Si la rosa se abriese un perfil social para polinizar, cómo sería. Hermosa, roja, sin espinas. Perfecta. Una rosa de manual. La rosa que todo florista querría tener en su escaparate, esa rosa. La que ves y dices, esa rosa dice amor. No puede decir otra cosa. Esa rosa, metirosa. Que por una erre no te quedas en mentirrosa y hasta suenas bonito. Porque de eso va este juego. De sonar hermosos. Lo que hace una solitaria letra, camvia el mundo. Sí, con uve, que así se deja ver más. Porque no es lo mismo cambiar que camviar. 

Ni siquiera debería poner la eme antes de la uve. Pero uno peca. Porque uno sabe, aunque finja no saber. Porque vivimos en el mundo del ojo que busca el error. Como si todos fuéramos perfectos. Como si todos nacieramos de fábrica con una eme antes de be y pe. Como si no se enseñara. Como si no se enseñara que una rosa debe ser hermosa, aunque cambie de nombre seguirá siendo una rosa. ¿Lo seguiría siendo, Shakespeare? ¿sería un cardo borriquero una rosa?

Nunca lo leí. La verdad. Lo sé por mero contagio cultural. No soy un bien sabido. Por dios, alguien que escribe camvia con uve no puede serlo. Soy un ignorante. Un idiota que se pregunta sobre rosas. Y ni siquiera me gustan. Soy más de tabaibas y margaritas, las flores que conocía de buena tinta. Flores no, plantas, plantas feas. ¿Lo eran? ¿feas? Unas las deshojábamos para encontrar a quien nos quería. Me quiere, no me quiere, me quiere. La otra, la otra era divertida, de asquerosa que era. La partías por donde fuera y lloraba esa sangre blanca. Pegajosa. Amarga.

Sí, blanca y pegajosa. Como si la planta hubiese aprendido a correrse en tus dedos. Qué zoes. ¿Verdad? Descubrir el sexo a  manos de una fea planta. Ni siquiera sabía su nombre. Euphoria balsamiera. Qué cosas, solo sabía de ella que al partir sus ramitas enqlenques obtenías sémen floral. Ahora sé que los guanches, los aborígenes canarios, la utilizaban como una suerte de pasta de dientes. Qué se aprende de algo terrible cuando investigas un poco. Aunque sea una tabaiba hedionda.

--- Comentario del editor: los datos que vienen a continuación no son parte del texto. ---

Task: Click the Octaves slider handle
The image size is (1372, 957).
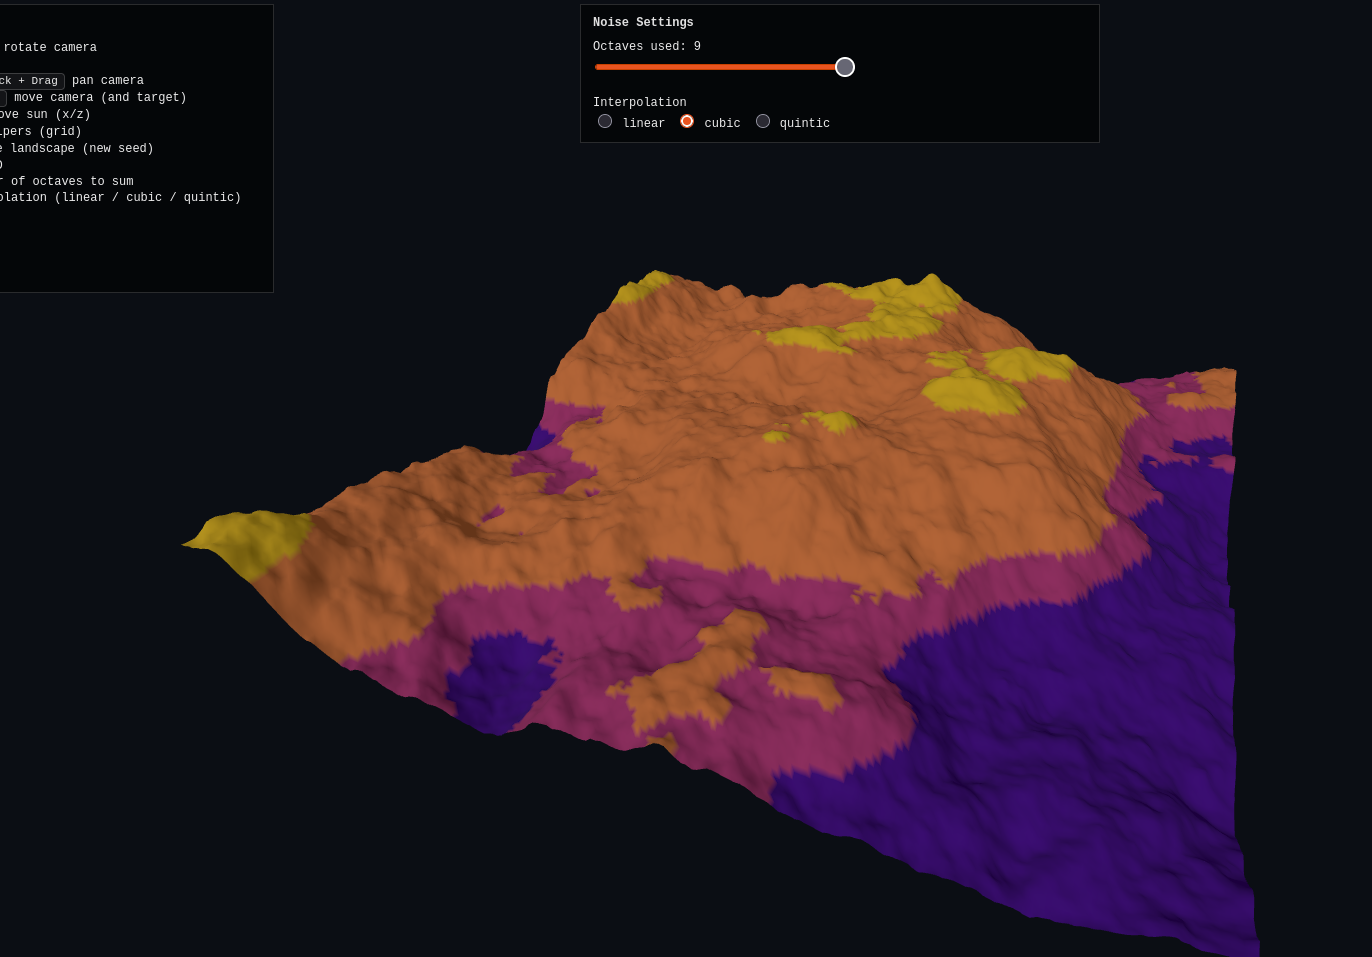Action: coord(845,67)
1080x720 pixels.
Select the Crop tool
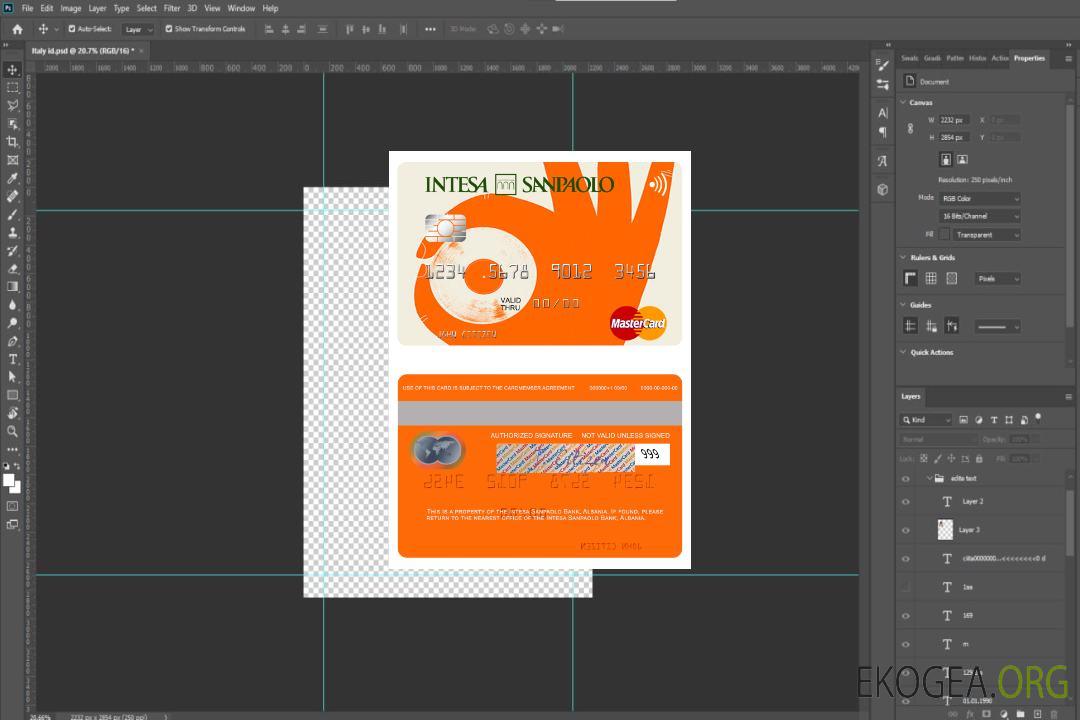tap(12, 142)
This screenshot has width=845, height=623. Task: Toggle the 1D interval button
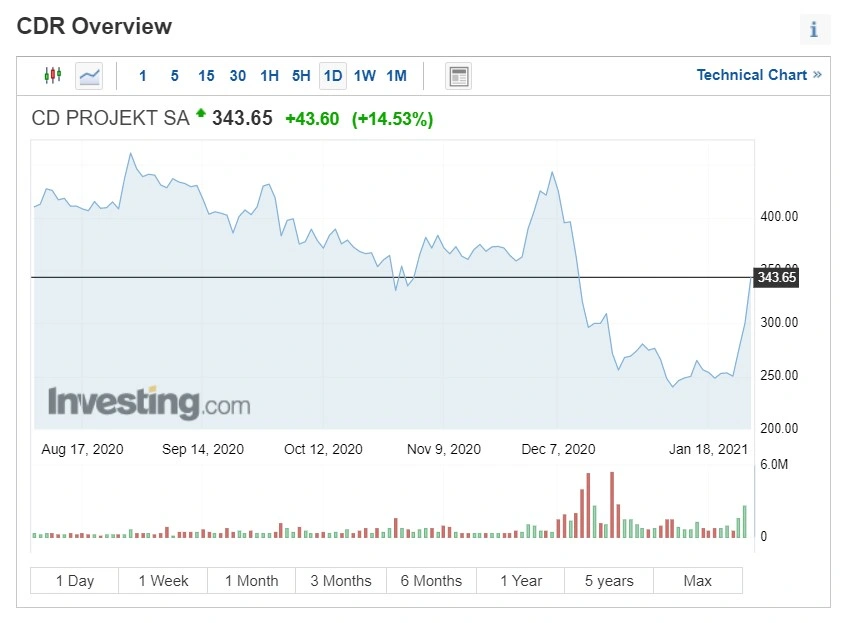coord(333,76)
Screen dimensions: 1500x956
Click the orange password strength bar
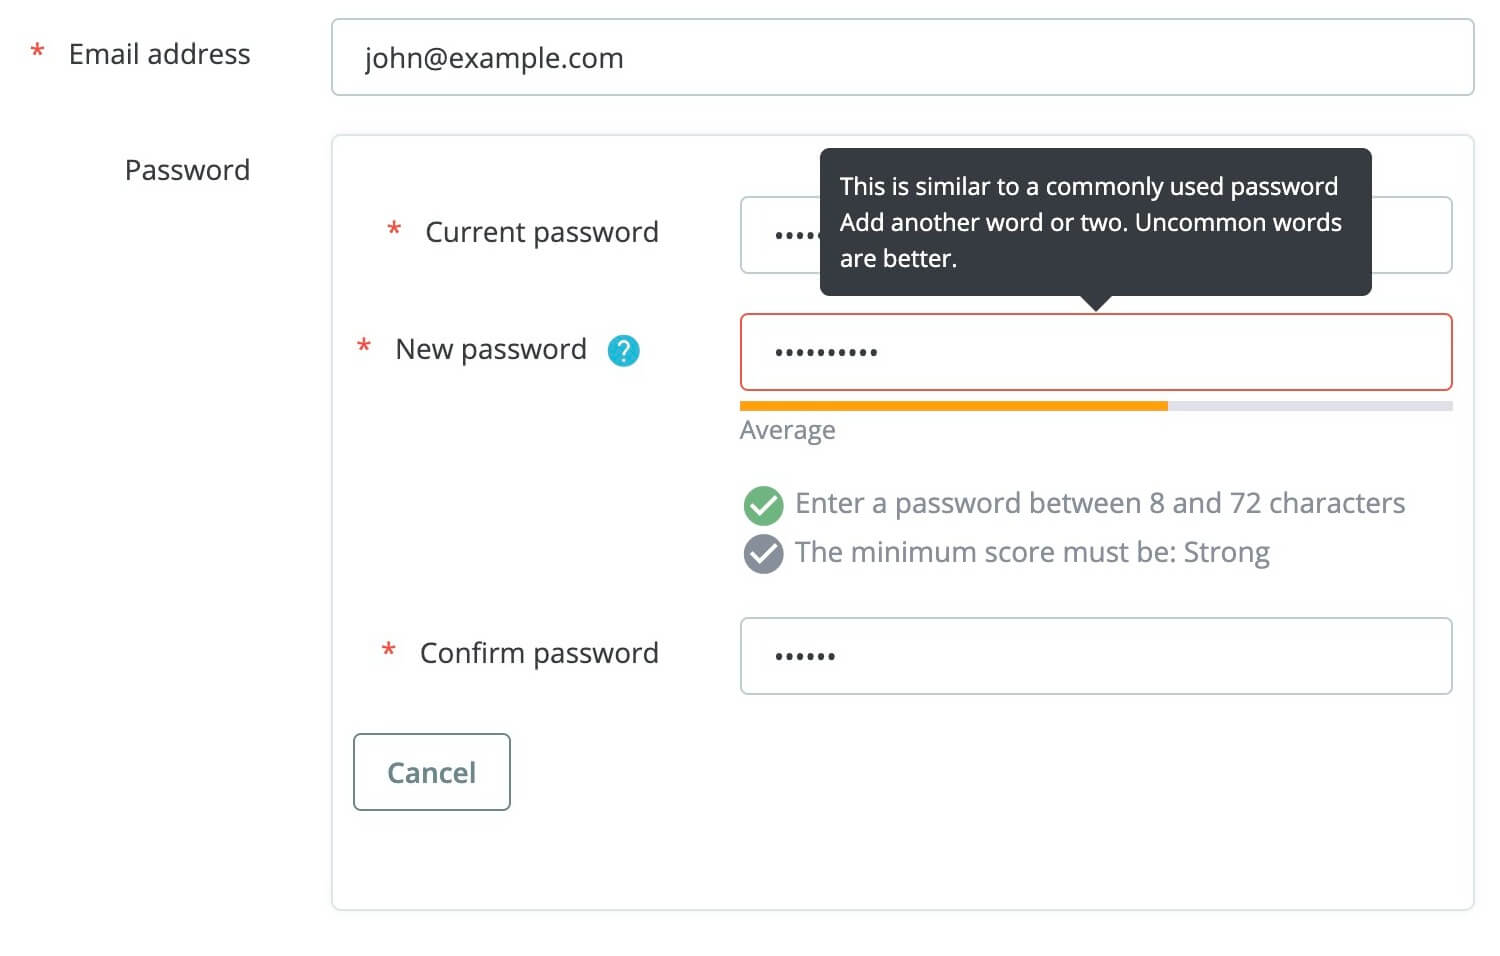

Porque sabe amargo y raro. Porque la planta no es bonita. Una tabaiba. A ver qué cara pones si alguien te llega en San Valentín con un ramo de tabaibas en lugar de rosas. Como si esa persona no hubiese aprendido que el amor tiene  nombres, y espinas, y es rojo. Que el amor se enseña. Porque se siente y hay que darle nombre. Y se le da nombre de rosa. El del amor verdadero, el de las películas, el de los libros. Ese amor que solo leémos.

Qué error. Cuando existen tantas formas de amar que se olvidan. Tantas flores que ser recordadas, admiradas. La orquídea de una madre, los anturios de una abuela, o los geranios. El cáctus de un padre, por qué no, a él le intrigaba su interior. O a saber. Tantas flores. Tantos amores. Y solo la rosa sale como la gran triunfadora. Esa rosa. Bien roja. Esa rosa. No puede ser otra cosa. La pobre. Qué pena me da. Que se cree única y hermosa, cuando hay un universo entero de flores más útiles, más divertidas, más preciosas. Que nunca son arrancadas y que crecen solas. Pero cuánto crecen, estas raras flores hermosas.